Reputation: 135
I am new to using Pandas and I am trying to restructure a dataframe to remove the duplicates in my first column, while also keeping the number of each duplicate, and taking the sum of values in the second column.
For example, I would like the conversion to look something like this:
[In]:
+---+------+-------+
| | Name | Value |
+---+------+-------+
| 0 | A | 5 |
| 1 | B | 5 |
| 2 | C | 10 |
| 3 | A | 15 |
| 4 | A | 5 |
| 5 | C | 10 |
+---+------+-------+
[Out]:
+---+------+--------+-------+
| | Name | Number | Total |
+---+------+--------+-------+
| 0 | A | 3 | 25 |
| 1 | B | 1 | 5 |
| 2 | C | 2 | 20 |
+---+------+--------+-------+
So far, I haven't been able to find an efficient method to do this. (Or even a working method.)

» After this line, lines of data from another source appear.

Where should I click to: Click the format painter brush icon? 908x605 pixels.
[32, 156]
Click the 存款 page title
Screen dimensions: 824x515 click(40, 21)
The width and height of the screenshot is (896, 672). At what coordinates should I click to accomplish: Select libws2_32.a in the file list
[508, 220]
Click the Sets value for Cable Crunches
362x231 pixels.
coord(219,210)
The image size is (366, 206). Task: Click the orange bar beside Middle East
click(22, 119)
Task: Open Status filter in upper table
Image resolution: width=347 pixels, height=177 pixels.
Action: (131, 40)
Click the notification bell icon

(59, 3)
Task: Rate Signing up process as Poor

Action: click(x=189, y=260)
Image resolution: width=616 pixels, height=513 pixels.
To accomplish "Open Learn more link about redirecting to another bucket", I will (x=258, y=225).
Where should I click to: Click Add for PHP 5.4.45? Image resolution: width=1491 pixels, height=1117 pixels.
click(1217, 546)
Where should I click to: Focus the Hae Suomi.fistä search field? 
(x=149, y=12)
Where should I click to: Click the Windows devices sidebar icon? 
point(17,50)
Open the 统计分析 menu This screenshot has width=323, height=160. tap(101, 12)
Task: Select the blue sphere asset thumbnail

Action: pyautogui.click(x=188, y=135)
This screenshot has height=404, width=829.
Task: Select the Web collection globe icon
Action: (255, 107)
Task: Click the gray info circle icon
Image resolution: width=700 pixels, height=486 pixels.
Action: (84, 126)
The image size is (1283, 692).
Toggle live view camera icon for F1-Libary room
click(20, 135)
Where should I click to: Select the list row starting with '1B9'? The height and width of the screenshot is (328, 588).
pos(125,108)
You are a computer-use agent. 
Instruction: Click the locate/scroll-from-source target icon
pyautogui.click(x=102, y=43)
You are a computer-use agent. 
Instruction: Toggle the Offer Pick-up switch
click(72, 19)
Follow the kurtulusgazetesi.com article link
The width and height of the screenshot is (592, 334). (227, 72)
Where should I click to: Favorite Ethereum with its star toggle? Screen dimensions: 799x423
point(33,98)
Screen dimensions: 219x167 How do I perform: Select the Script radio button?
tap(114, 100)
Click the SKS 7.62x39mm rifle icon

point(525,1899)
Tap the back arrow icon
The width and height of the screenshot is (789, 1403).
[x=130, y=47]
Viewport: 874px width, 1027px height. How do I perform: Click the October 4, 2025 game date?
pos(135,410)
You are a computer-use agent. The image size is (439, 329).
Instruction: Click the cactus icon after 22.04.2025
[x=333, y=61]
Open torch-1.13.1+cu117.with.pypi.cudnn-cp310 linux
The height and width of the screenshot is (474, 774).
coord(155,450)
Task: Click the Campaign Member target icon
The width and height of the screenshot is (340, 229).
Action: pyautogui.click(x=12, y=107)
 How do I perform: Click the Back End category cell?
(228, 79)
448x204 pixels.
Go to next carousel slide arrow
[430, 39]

I will be working with several hundred thousand rows, so I will need to find a pretty efficient method.
Upvotes: 0
Views: 44
Reputation: 309
The pandas agg function on a groupby is what you want. https://pandas.pydata.org/pandas-docs/stable/reference/api/pandas.DataFrame.agg.html
Here is an example:
import pandas as pd
df=pd.DataFrame({'Name':['A','B','C','A','A','C'],
'Value':[5,5,10,15,5,10]})
df.groupby('Name').agg(['count','sum'])
Hope that helps.
Upvotes: 2